Ne deriva un impatto economico molto positivo: nell’insieme la cultura ha avuto sul resto dell’economia bolognese un effetto moltiplicatore pari a 2,2 (per ogni euro prodotto dalla cultura, se ne attivano 2,2 in altri settori).
Dal panel sono emerse alcune osservazioni sugli elementi di contesto che condizionano, in generale e in particolare nel caso bolognese, l’impatto dell’offerta culturale e sugli spazi di ulteriore miglioramento: dalla “accessibilità” della città richiamata dal Presidente Boni («sulla logistica si può migliorare») al turismo come risorsa da coltivare in tutte le sue variabili sottolineato dal Presidente Gnudi («i musei devono essere vissuti, altrimenti abbiamo mostre bellissime e pochi visitatori») alla managerialità nella gestione degli eventi efficacemente posta dalla Direttrice di Arte Fiera Angela Vettese («la cultura non va vissuta come un fiore all’occhiello, perché se ben organizzata è al pari della meccanica o dell’agricoltura, ma se è organizzata male genera solo perdite»).

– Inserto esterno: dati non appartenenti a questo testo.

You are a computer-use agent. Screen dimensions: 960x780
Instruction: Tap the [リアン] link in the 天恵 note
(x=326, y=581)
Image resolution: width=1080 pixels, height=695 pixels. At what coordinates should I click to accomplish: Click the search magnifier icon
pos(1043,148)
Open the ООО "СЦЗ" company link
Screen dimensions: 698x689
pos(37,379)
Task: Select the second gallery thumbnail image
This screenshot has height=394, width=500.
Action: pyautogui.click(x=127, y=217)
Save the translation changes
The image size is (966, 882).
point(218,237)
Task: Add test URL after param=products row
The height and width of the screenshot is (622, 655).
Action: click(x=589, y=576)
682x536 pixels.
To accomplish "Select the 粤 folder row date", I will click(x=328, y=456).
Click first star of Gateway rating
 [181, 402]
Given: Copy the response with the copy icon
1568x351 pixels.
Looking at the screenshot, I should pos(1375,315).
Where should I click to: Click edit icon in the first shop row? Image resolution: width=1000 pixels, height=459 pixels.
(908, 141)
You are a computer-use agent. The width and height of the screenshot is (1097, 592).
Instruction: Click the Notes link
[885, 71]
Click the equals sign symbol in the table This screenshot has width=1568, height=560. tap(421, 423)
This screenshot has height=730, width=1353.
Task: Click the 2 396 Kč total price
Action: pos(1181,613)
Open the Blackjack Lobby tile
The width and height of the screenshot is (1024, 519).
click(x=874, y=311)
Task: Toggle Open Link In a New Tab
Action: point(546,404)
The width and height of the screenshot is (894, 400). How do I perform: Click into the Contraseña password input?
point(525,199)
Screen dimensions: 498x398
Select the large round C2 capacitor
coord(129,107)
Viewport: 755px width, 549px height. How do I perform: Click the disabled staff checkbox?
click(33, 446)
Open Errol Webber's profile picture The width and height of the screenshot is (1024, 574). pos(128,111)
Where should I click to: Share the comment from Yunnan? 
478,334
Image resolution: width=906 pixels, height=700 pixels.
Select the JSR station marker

In questo scenario il polo museale Genus Bononiae si dimostra fattore di indiscutibile successo nell’offerta culturale della città. Nel 2016 i visitatori sono saliti a 283 mila, con una crescita significativa rispetto al 2015 (+61%), con un impatto economico complessivo (diretto ed indiretto) superiore a 33 milioni di euro (0,1% del PIL cittadino). «Crediamo che l’aver creato una rete di musei, trattandoli come se si trattasse di un museo unico, possa rappresentare una riflessione per la città» suggerisce il Presidente Roversi Monaco.
E’in sostanza un approccio nuovo all’offerta culturale per «smettere di considerare la cultura come settore autoreferenziale», ha osservato Pierluigi Sacco, premessa di «una nuova generazione di politiche culturali». Perché «fare cultura deve significare necessariamente fare innovazione sociale, esplorare nuove forme di economia, incentivando una nuova produzione culturale creativa, con la capacità di collegarsi ad altri campi». Non dimenticando il welfare culturale perché si è dimostrato che una partecipazione attiva alla cultura si riflette in una più lunga aspettativa di vita.
Un orizzonte quindi in cui la cultura viene ad assumere un ruolo ampio di cittadinanza come «acceleratore della comunità e catalizzatore di innovazione».